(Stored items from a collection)
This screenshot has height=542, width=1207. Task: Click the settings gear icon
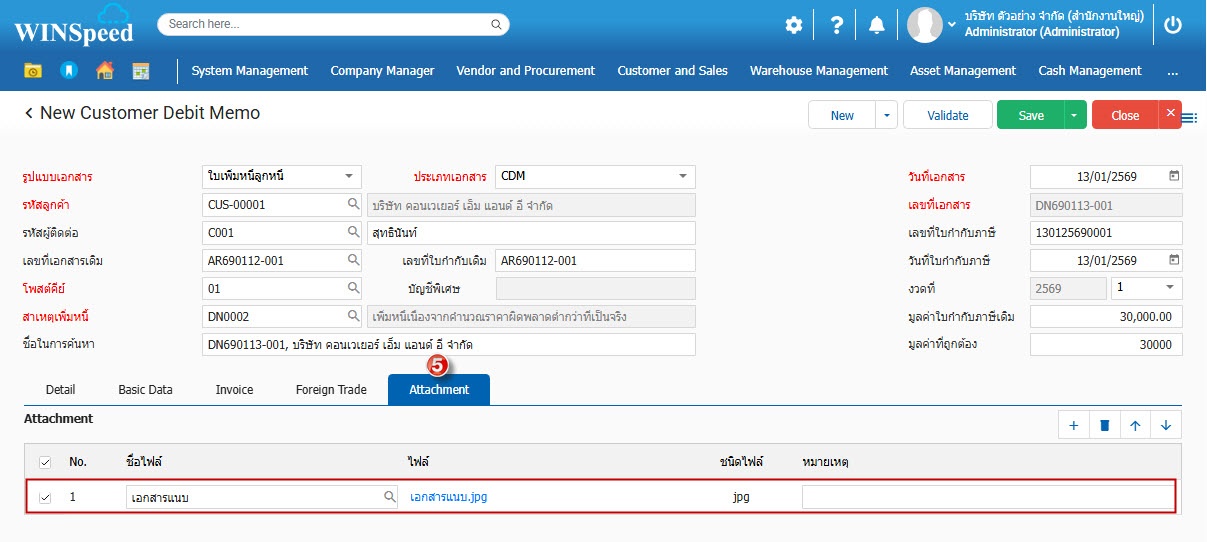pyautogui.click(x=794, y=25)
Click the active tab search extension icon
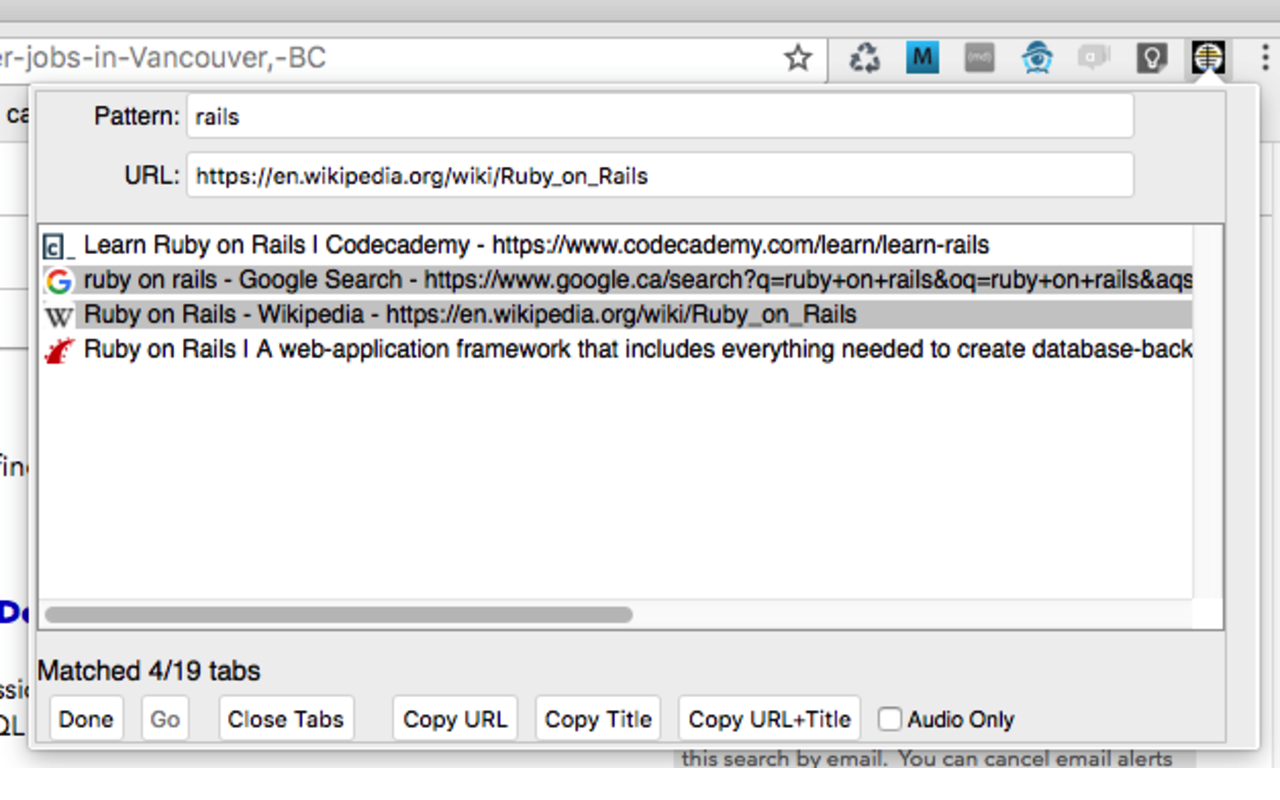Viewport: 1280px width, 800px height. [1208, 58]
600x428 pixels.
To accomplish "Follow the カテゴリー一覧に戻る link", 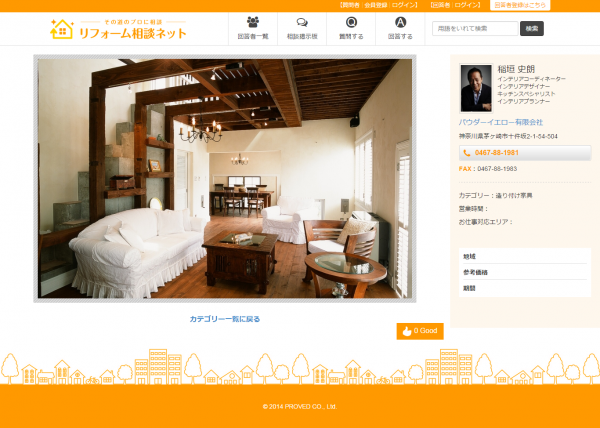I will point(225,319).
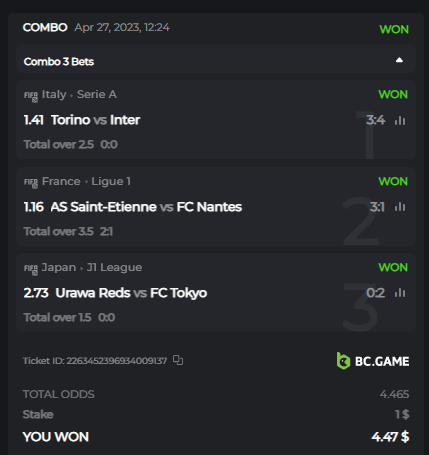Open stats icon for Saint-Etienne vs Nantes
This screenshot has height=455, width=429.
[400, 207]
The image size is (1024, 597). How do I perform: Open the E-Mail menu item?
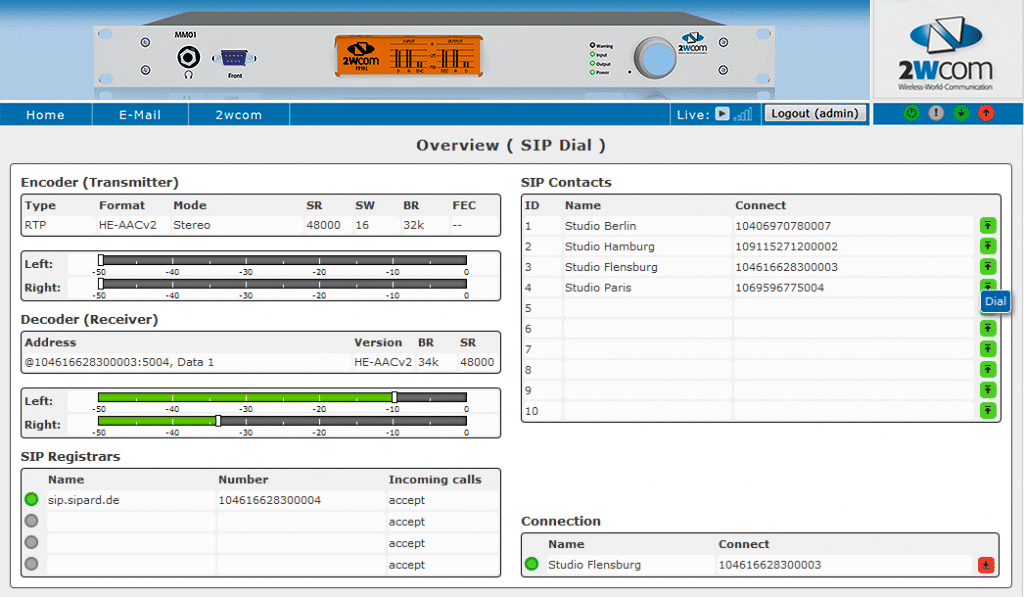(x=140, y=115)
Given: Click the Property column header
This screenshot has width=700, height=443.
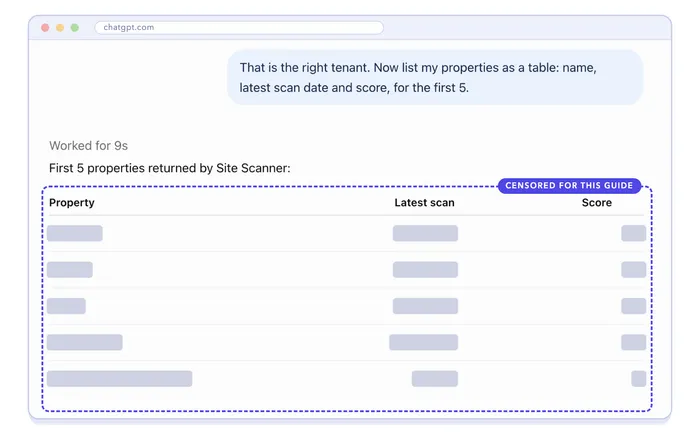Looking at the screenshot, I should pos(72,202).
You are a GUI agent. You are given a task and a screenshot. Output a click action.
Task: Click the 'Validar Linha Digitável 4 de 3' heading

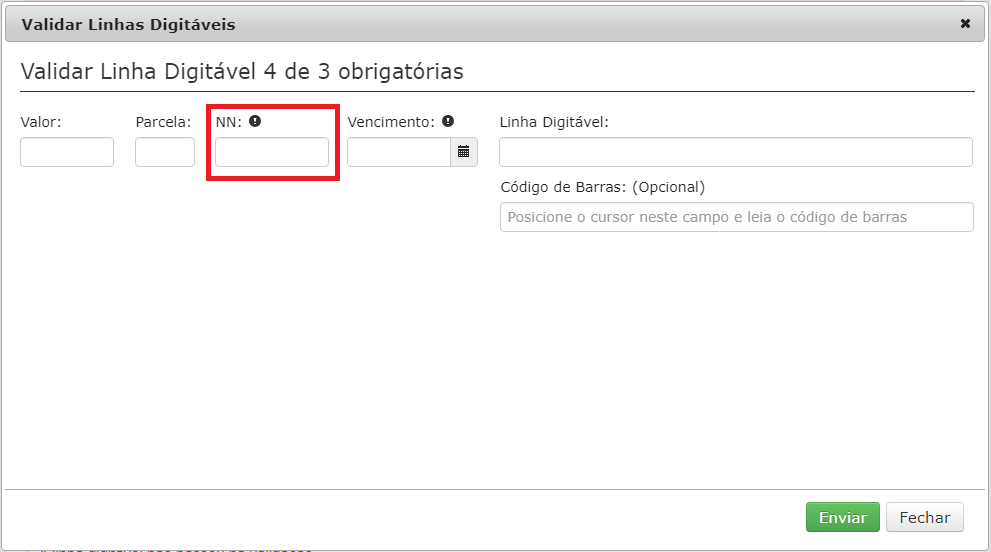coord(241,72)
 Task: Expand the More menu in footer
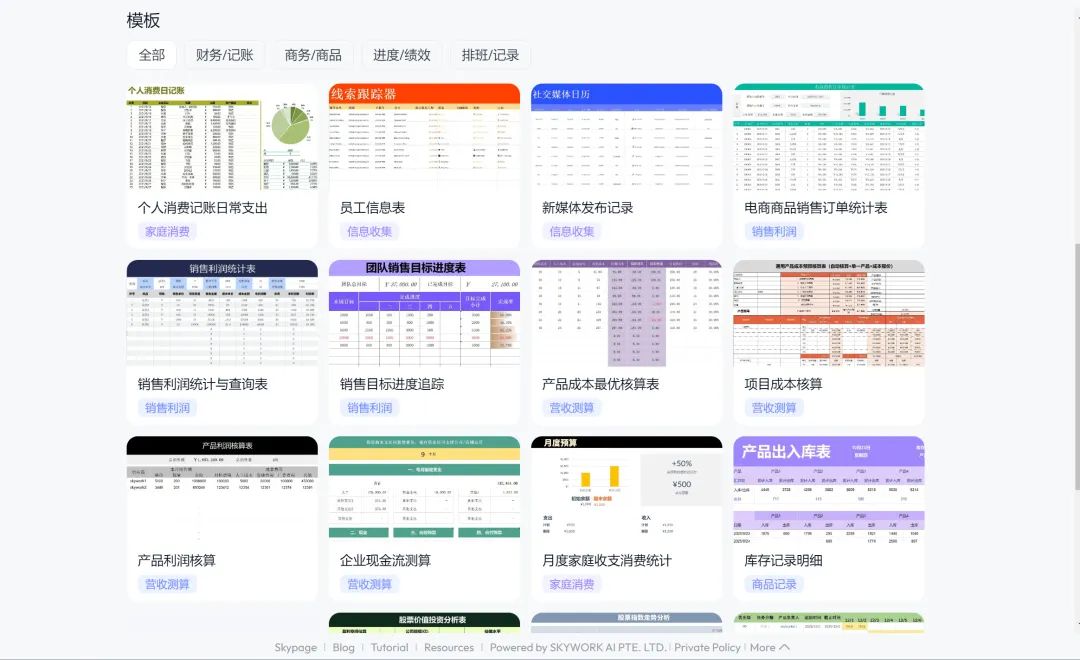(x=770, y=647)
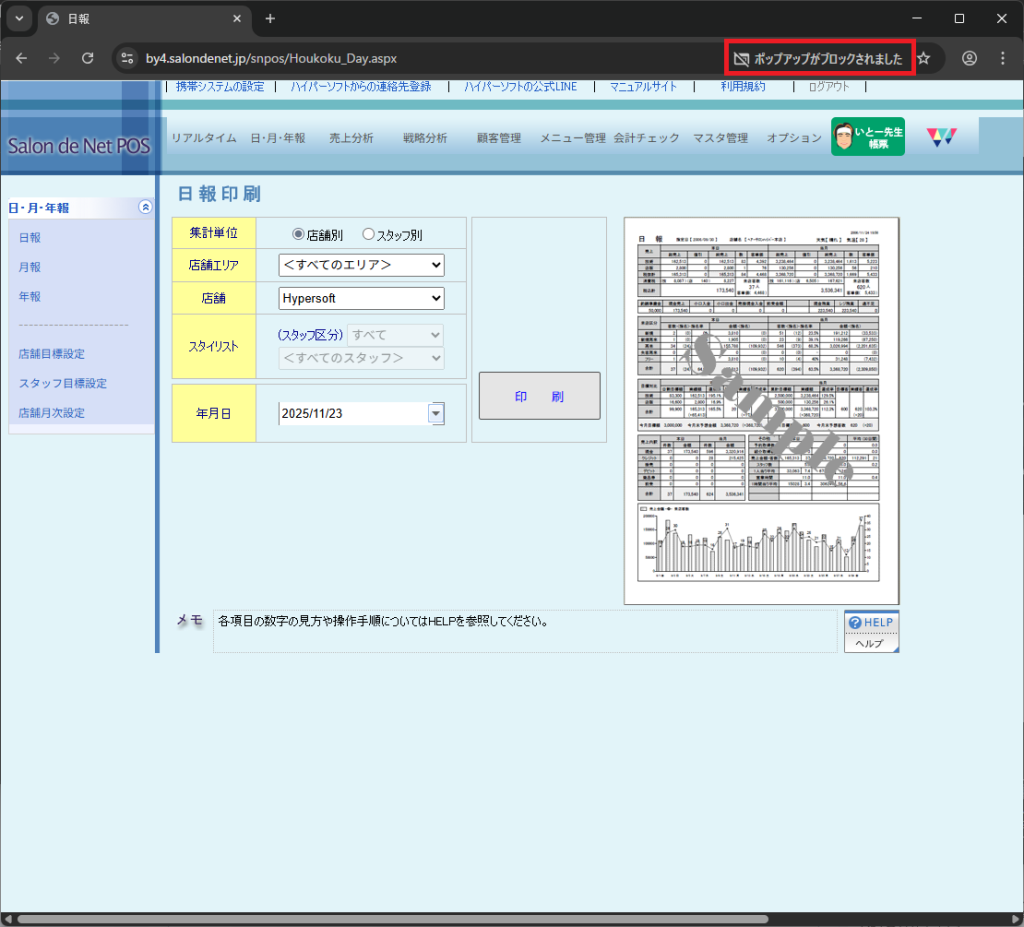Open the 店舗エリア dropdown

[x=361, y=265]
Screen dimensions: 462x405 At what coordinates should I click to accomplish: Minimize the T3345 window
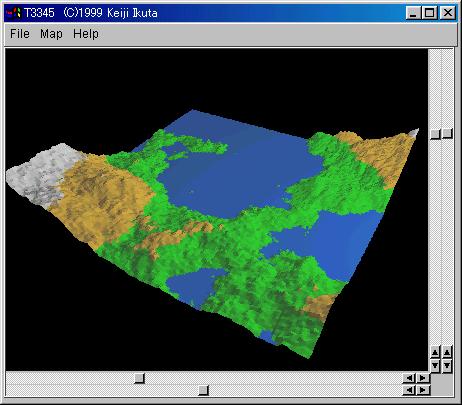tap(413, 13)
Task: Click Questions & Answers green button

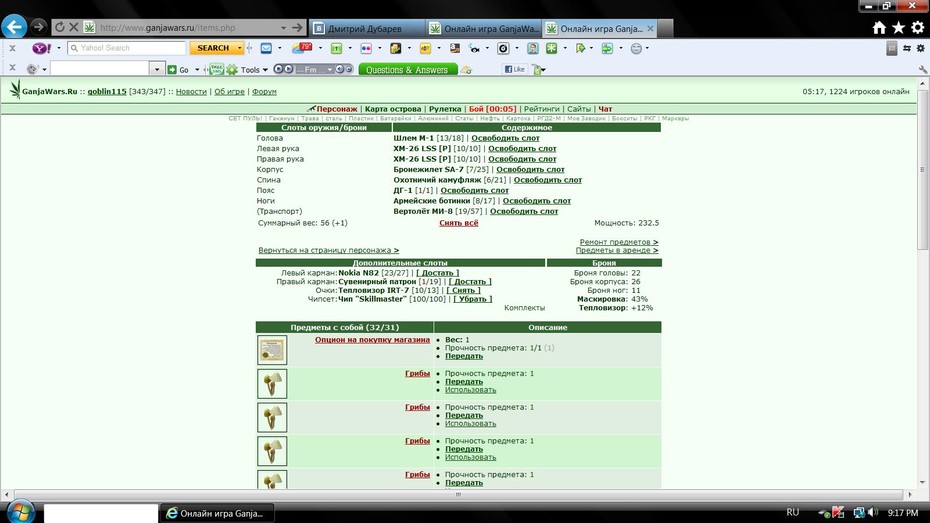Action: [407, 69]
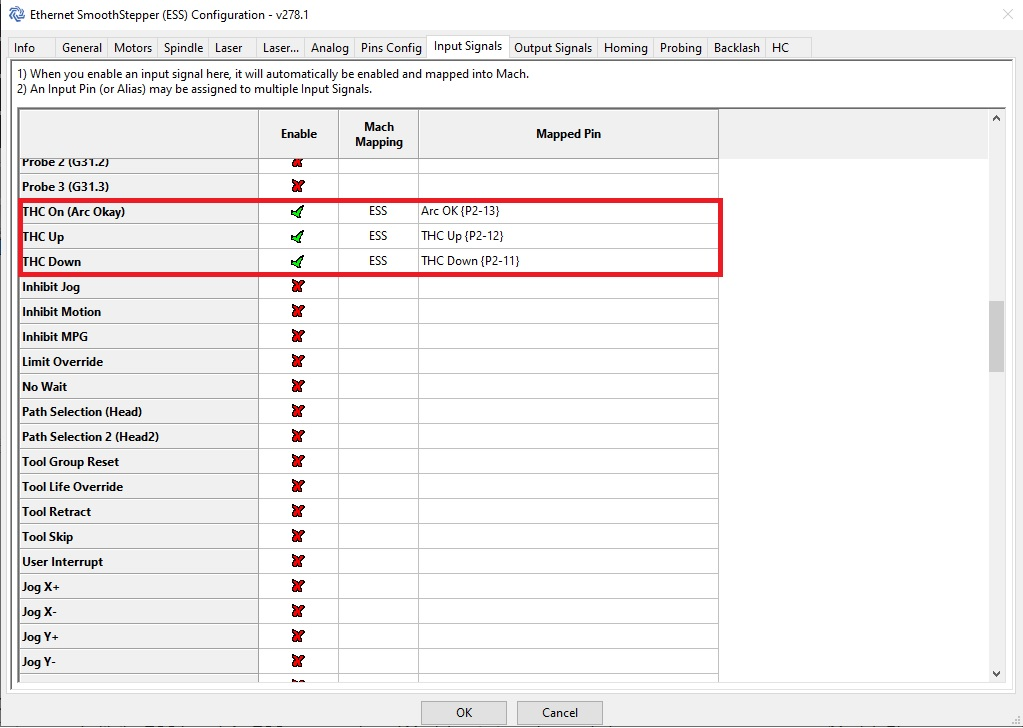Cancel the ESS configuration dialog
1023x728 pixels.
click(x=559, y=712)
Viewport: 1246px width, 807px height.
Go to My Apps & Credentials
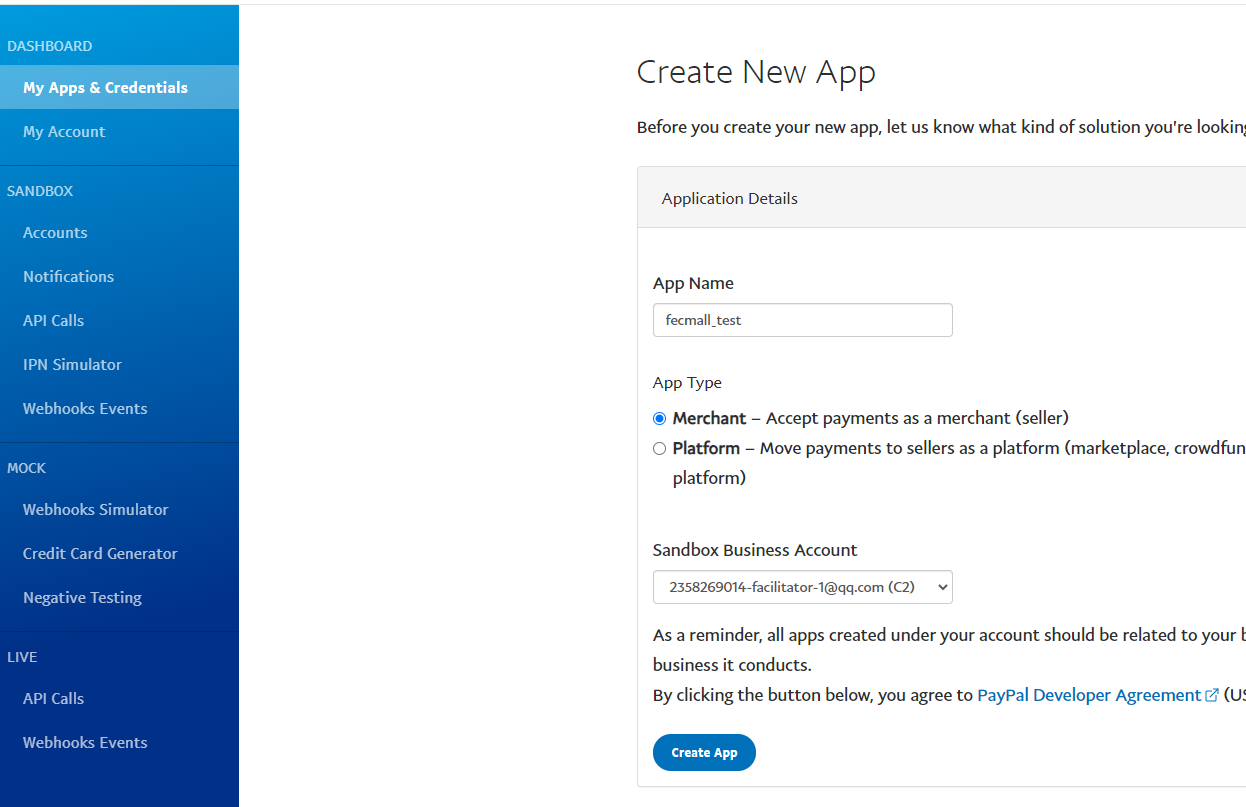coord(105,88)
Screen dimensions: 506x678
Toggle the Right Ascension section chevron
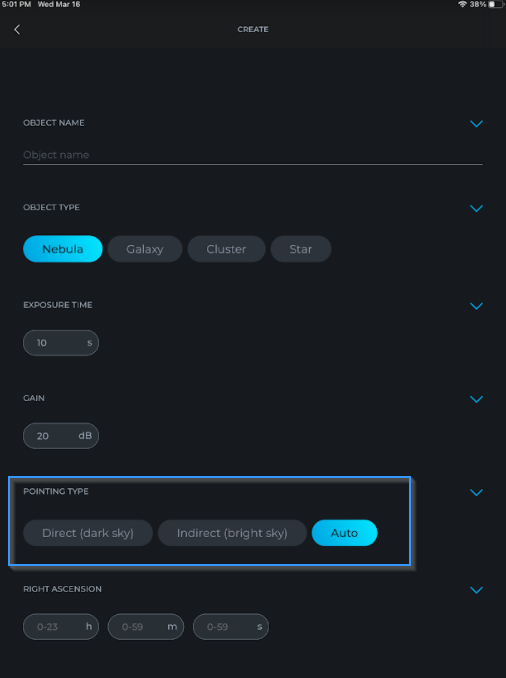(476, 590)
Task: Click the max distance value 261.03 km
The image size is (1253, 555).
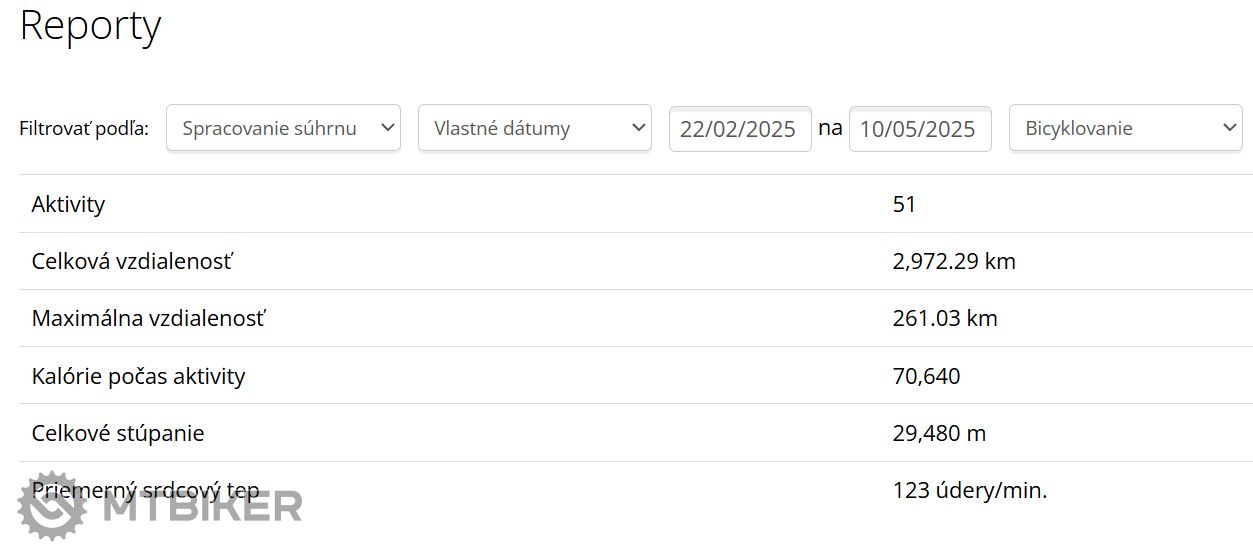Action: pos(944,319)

Work to complete:
The response must restate exactly the lines from the one containing "The image size is (1024, 597)." through the end of the records above and must leave out all pictures.

Answer for this exercise:
The image size is (1024, 597). How do I perform: Open the E-Mail menu item?
(x=140, y=115)
Given: Click the Property column header
This screenshot has width=700, height=443.
Looking at the screenshot, I should pos(72,202).
You are a GUI agent. You are given a task and a screenshot. Output a click action.
Task: Click the 'Validar Linha Digitável 4 de 3' heading

coord(241,72)
 Task: Expand the More menu in footer
(x=770, y=647)
Open the 店舗エリア dropdown

[x=361, y=265]
Screen dimensions: 462x405 At what coordinates should I click to accomplish: Minimize the T3345 window
tap(413, 13)
Task: Click Questions & Answers green button

Action: [407, 69]
Cancel the ESS configuration dialog
1023x728 pixels.
click(x=559, y=712)
Viewport: 1246px width, 807px height.
Go to My Apps & Credentials
coord(105,88)
Screen dimensions: 506x678
Toggle the Right Ascension section chevron
(476, 590)
Task: Click the max distance value 261.03 km
The image size is (1253, 555).
Action: pos(944,319)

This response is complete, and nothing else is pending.